══ Records for processing

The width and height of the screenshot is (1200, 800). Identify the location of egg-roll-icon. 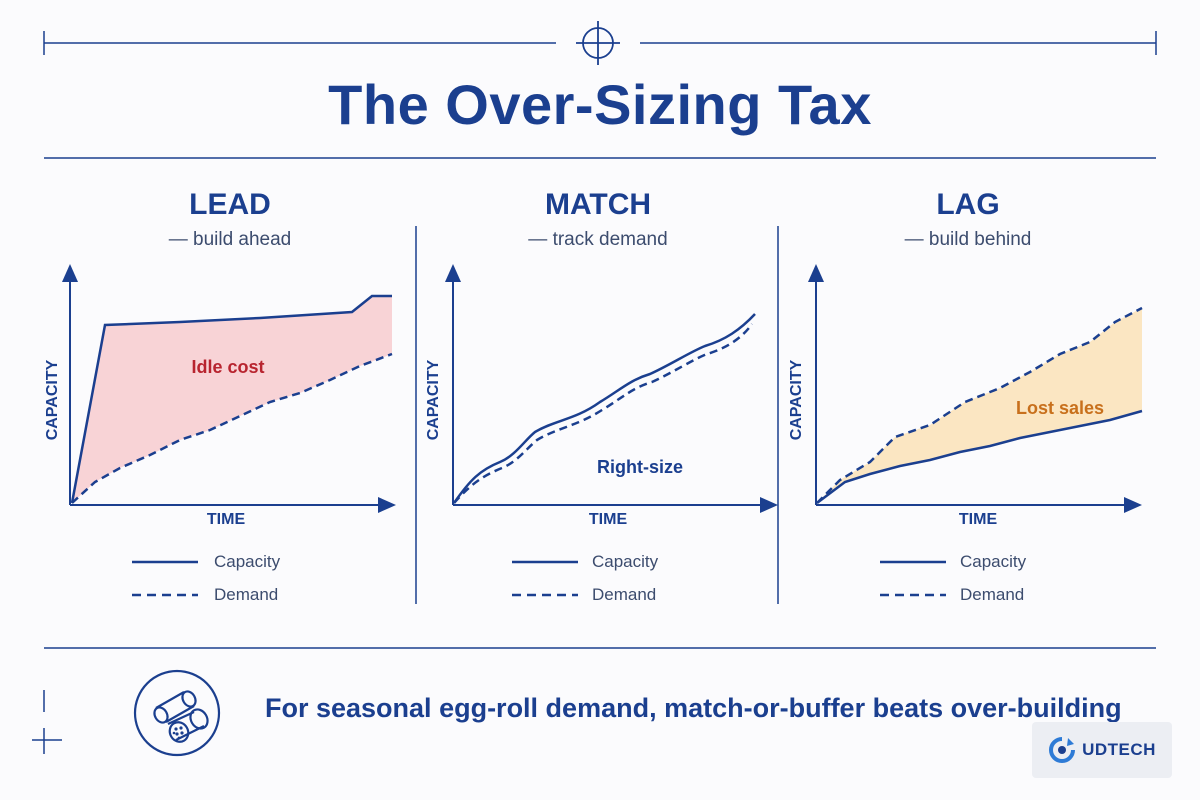
(177, 713).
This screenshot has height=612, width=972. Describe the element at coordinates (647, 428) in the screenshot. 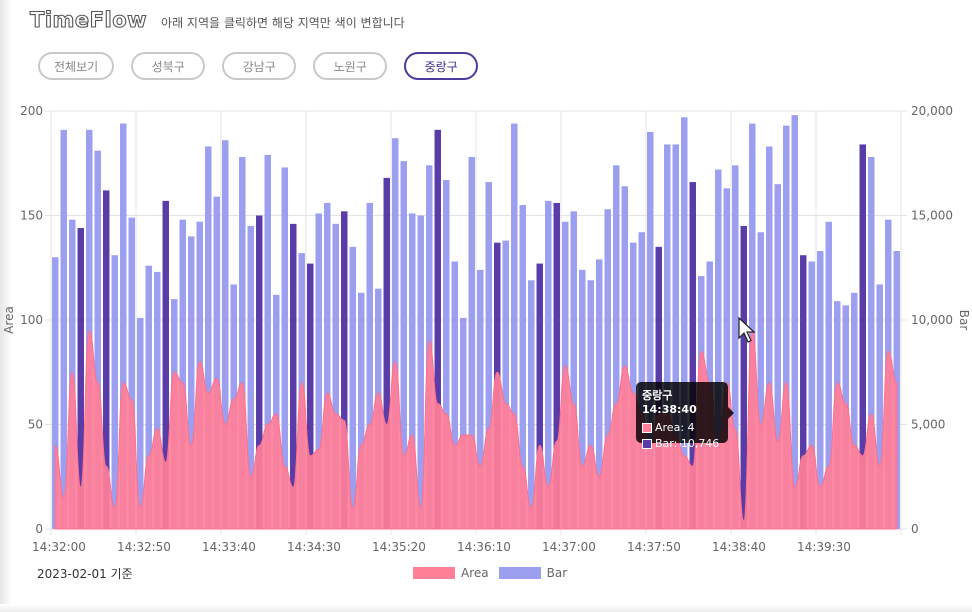

I see `tooltip-area-swatch` at that location.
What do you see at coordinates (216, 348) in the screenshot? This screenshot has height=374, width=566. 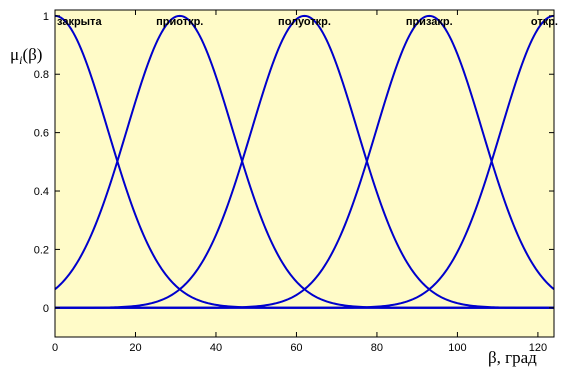 I see `x-tick-label: 40` at bounding box center [216, 348].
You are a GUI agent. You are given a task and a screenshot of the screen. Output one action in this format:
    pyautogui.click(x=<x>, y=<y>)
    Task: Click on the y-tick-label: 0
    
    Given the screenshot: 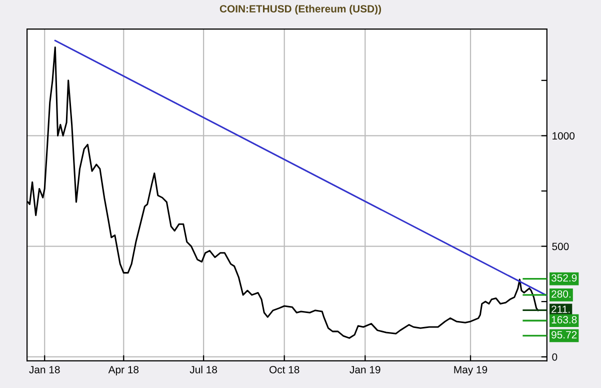 What is the action you would take?
    pyautogui.click(x=555, y=357)
    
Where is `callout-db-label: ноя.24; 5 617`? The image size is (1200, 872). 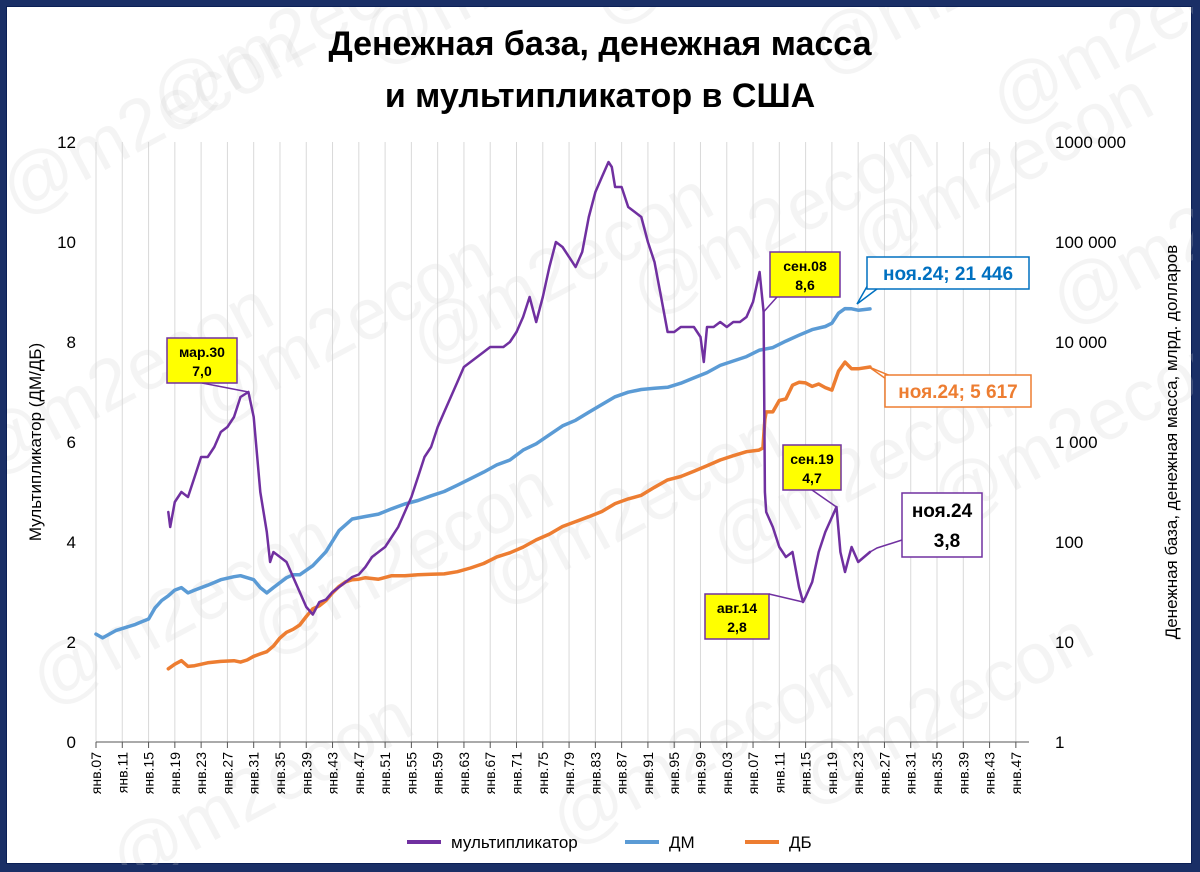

════

▸ What to work on:
Copy the items above word for word, from the beginning through the line containing "at that location.". Leave out the pictures.

▸ Problem solution:
The width and height of the screenshot is (1200, 800). Identify the location of egg-roll-icon. 
(177, 713).
This screenshot has height=612, width=972. Describe the element at coordinates (647, 428) in the screenshot. 

I see `tooltip-area-swatch` at that location.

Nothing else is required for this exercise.